Instrument-agnostic datasets may be prefixed by a relevant name, e.g. injection
for source injection datasets or pretrained_models
.
External datasets should be included with an external
prefix, e.g. external/catalogs
or external/imaging
.
The RFC/ingestion ticket should determine whether external datasets need corresponding dimensions.
For example, a multi-band, multi-instrument catalog covering a small area like COSMOS needs no dimensions, whereas larger catalogs may benefit from htm spatial sharding.
Pre-processed images could benefit from an instrument and filter; best practices for dataset type specification and spatial sharding are TBD.
README Guidelines¶
Ticket creator is responsible for butler-ization of dataset (or delegation of responsibility).
Responsibility for maintaining usable datasets is a DM-wide effort.
Regardless of the reason for the RFC (implementation or maintenance), as part of implementing the RFC, any relevant information from the RFC should be transferred to a README.txt
file at the root level of the dataset.
There is no limit to how much information can be put in README.txt
, however at the minimum, it should contain:
A description of the instrument and observatory that produced the data
The intended purpose of the dataset
At least a high level summary of the selection criteria for the dataset
The primary point of contact for questions about the dataset. Name is sufficient, but email would be appreciated.

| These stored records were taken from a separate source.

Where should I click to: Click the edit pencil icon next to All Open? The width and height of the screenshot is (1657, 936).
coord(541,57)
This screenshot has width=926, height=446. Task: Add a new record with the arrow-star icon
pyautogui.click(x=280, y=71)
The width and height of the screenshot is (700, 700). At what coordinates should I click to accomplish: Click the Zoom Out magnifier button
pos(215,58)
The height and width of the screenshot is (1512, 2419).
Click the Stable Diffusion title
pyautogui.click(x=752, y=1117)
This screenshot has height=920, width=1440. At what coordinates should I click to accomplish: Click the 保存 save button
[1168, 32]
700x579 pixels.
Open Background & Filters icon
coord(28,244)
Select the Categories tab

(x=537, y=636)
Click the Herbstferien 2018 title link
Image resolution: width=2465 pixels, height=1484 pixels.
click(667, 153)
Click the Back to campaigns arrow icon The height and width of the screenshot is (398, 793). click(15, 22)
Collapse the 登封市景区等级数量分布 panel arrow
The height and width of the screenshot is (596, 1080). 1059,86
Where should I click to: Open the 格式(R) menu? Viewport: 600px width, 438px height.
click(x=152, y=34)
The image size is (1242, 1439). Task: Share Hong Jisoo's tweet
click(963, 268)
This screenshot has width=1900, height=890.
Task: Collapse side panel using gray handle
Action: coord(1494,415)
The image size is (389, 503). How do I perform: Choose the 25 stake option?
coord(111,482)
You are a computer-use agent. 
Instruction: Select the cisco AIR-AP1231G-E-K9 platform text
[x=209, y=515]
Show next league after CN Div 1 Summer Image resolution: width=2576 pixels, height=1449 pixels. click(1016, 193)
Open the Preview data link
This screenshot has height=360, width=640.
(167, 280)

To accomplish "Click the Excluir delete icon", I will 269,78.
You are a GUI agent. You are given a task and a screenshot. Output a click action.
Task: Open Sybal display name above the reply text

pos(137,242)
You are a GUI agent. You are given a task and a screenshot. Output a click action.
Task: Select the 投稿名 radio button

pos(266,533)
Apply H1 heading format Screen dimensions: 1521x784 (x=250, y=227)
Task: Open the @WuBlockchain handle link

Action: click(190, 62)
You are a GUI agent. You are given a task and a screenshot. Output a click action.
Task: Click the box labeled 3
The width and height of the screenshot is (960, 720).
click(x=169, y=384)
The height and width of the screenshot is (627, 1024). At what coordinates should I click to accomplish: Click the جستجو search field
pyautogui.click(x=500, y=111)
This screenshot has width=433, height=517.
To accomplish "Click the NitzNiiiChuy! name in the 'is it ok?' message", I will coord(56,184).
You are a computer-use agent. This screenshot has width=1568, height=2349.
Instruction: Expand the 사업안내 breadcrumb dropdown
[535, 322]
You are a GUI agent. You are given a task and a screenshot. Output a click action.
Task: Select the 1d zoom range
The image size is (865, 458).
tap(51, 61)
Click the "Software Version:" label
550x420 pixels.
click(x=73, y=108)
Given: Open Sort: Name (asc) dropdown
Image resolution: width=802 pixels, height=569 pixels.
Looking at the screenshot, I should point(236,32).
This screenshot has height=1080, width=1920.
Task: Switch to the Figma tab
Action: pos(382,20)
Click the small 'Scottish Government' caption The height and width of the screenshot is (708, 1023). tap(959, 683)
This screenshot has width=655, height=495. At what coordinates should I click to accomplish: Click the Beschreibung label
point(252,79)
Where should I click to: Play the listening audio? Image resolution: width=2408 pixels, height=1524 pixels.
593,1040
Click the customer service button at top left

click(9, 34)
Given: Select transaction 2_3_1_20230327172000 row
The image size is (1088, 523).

If preprocessed, a description of the preprocessed data products available
If a subset is preprocessed, a description of how the subset was created (and why)
For butler repository datasets, the root level is the directory just above the butler repository: e.g. /datasets/hsc/README.txt
.
For reference catalogs, there should be one README.txt
for all reference catalogs of a particular type: e.g. /datasets/refcats/htm/README.txt
with a brief description of the available reference catalogs of that type.
Separately, each reference catalog should also contain a README.txt
with details about that reference catalog’s contents.
See datasets_reference-catalogs_usdf for a template for the contents of those respective readme files.